[Collected data entries]
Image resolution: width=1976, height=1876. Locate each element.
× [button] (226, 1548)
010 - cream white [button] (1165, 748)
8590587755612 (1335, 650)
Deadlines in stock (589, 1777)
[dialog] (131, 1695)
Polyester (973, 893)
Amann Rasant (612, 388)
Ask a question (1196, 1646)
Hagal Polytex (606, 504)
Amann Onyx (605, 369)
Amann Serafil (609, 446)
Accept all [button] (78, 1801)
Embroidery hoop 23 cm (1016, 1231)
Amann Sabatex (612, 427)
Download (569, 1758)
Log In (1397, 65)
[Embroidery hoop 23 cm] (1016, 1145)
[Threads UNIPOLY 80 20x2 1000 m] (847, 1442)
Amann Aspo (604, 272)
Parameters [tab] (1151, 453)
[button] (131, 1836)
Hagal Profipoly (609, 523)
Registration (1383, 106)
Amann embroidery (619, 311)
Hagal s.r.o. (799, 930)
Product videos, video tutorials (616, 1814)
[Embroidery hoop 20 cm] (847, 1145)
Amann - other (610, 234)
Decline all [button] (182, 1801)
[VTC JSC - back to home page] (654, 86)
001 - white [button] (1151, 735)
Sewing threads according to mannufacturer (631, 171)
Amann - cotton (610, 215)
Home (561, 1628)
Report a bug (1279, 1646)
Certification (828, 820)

→ ACTIVITY:
Could you transcribe the entries above word for word, from the line with "Registration (1383, 106)" down to the line with "[VTC JSC - back to home page] (654, 86)", keeping both?

→ EXERCISE ANSWER:
Registration (1383, 106)
Amann embroidery (619, 311)
Hagal s.r.o. (799, 930)
Product videos, video tutorials (616, 1814)
[Embroidery hoop 20 cm] (847, 1145)
Amann - other (610, 234)
Decline all [button] (182, 1801)
[VTC JSC - back to home page] (654, 86)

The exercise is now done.